Smith’s views on the economy prevailed for the next two centuries, but in the late 19th and early 20th centuries, the ideas of Alfred Marshall (1842-1924), a London-born economist, had a major impact on economic thought.

In Marshall’s book Principles of Economics, Vol. 1, published in 1890, he proposed – as Bernoulli had three centuries earlier – the study of consumer decision making. Marshall proposed a new idea as well – the study of specific, individual markets and firms as a means of understanding the dynamics of economics. Marshall also formulated the concepts of consumer utility, price elasticity of demand and the demand curve, all of which will be discussed in the following chapter.

Keynes

At the time of Marshall’s death, John Maynard Keynes (1883-1946), who would become the most influential economist of the 20th century starting in the 1930s, was already at work on his revolutionary ideas about government management of the economy.

Born in Cambridge, England, Keynes’ contributions to economic theory have guided the thinking and policy-making of central bankers and government economists for decades, both globally and in the U.S. (For more, see: Can Keynesian Economics Reduce Boom-Bust Cycles?)

Much of U.S. monetary policy, the setting of key interest rates, government spending to stimulate the economy, support of private enterprise through various measures, tax policy and government borrowing through the issuance of Treasury bonds, bills and notes, has been influenced by the revolutionary ideas of Keynes, which he introduced in his books and essays. (See also: Giants of Finance: John Maynard Keynes.)

What all these concepts had in common was their advocacy of government management of the economy.

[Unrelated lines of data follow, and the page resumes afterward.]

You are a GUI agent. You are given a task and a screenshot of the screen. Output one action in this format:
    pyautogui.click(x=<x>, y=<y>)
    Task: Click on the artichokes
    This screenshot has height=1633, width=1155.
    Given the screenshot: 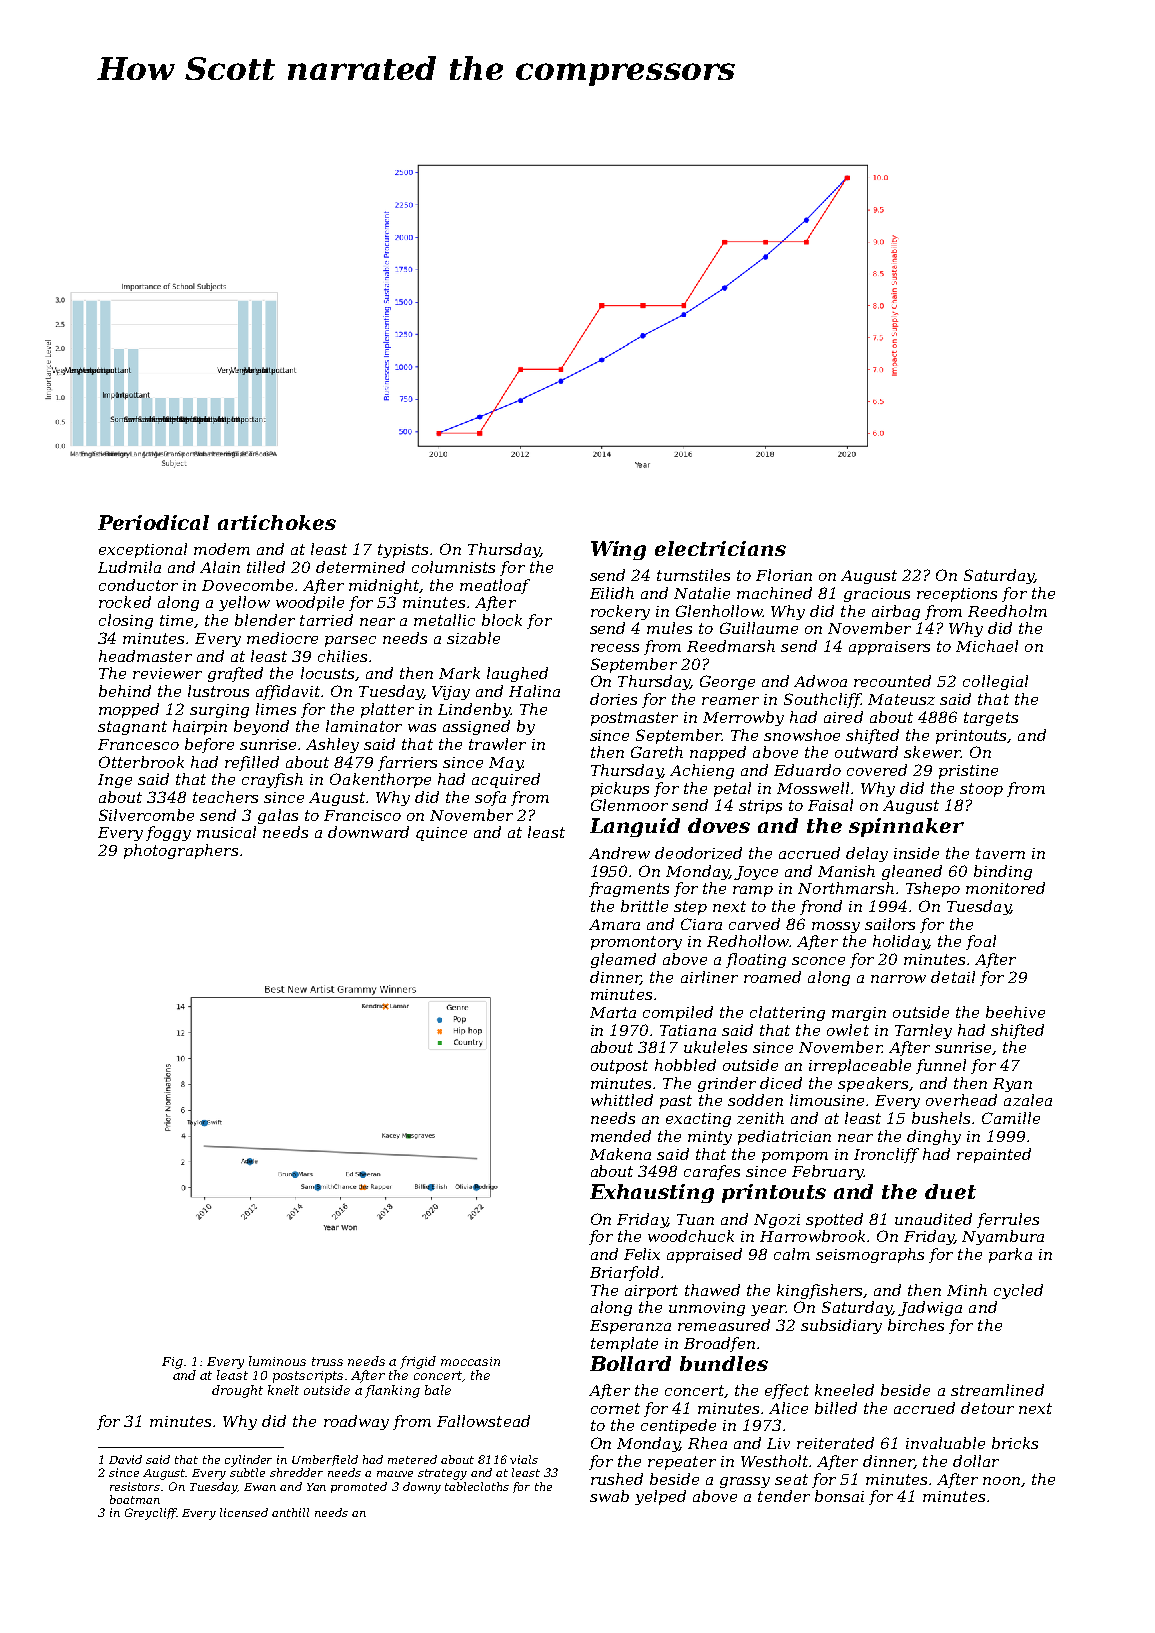 What is the action you would take?
    pyautogui.click(x=277, y=522)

Keynes advocated government intervention into free markets and into the general economy when market crises warranted, an unprecedented idea when proposed during the Great Depression. (For more, see: What Caused the Great Depression?)

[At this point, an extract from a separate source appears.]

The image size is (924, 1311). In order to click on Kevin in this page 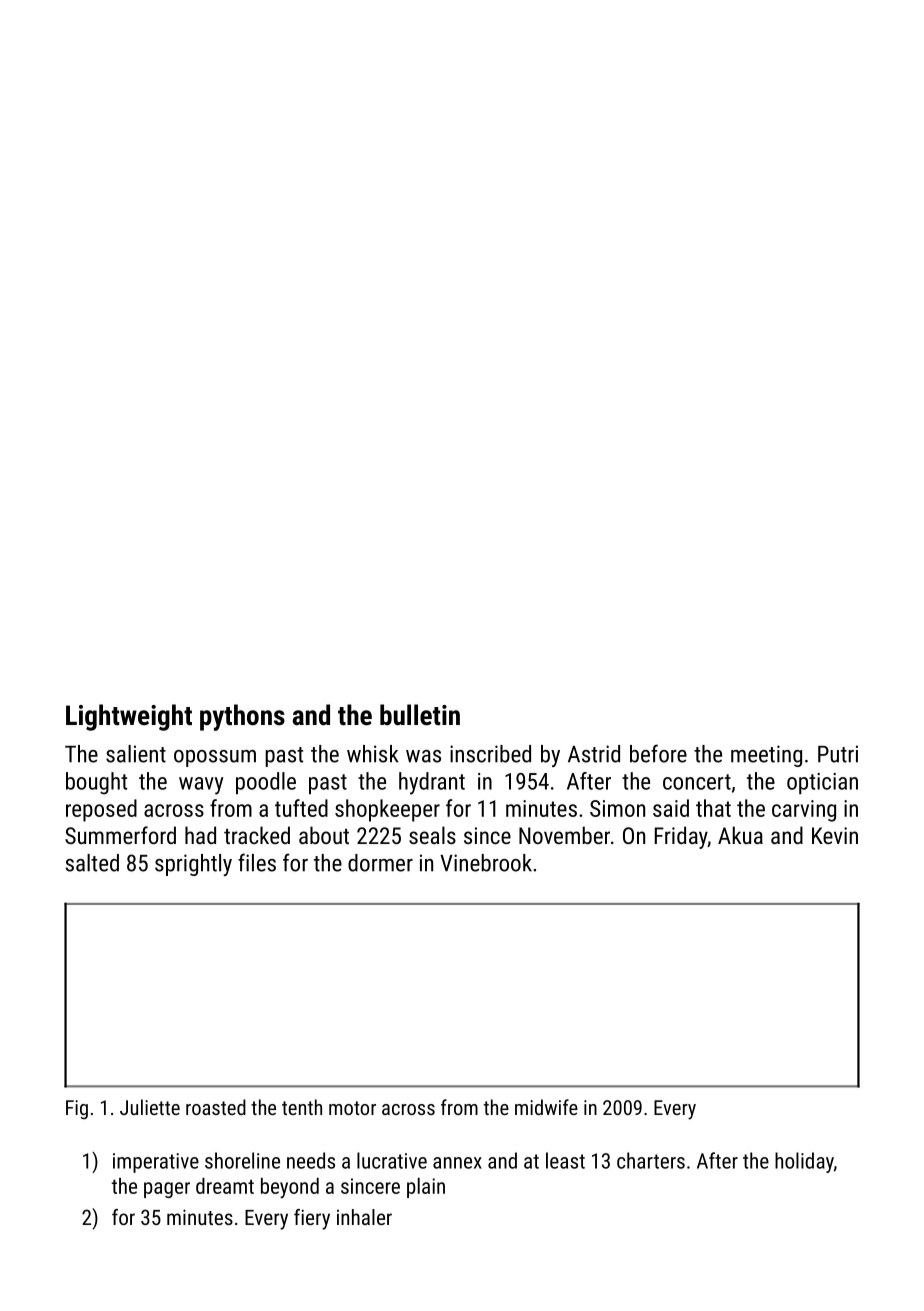, I will do `click(835, 835)`.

Government spending to stimulate an economy – a Keynesian idea – was used during the Depression to put unemployed people to work, thus providing cash to millions of consumers to buy the country’s products and services. Most of Keynes’ views were the exact opposites of Adam Smith’s. An economy, for optimum functioning, must be managed by government, Keynes wrote. (For related reading, see The Federal Reserve.)

Thus was born the modern science of macroeconomics – the big picture view of the economy – evolving in large part from what came to be called Keynesian economic theory. These are among the tools of microeconomics, and their principles, along with others, are still employed today by economists who specialize in this area. (See also: Keynesian Theory.)

Keynes’ policies, to varying degrees, have been – and continue to be – employed with generally successful results worldwide in almost all modern capitalist economies. When economic problems occur, many economists attribute them to some misapplication or non-application of a Keynesian principle.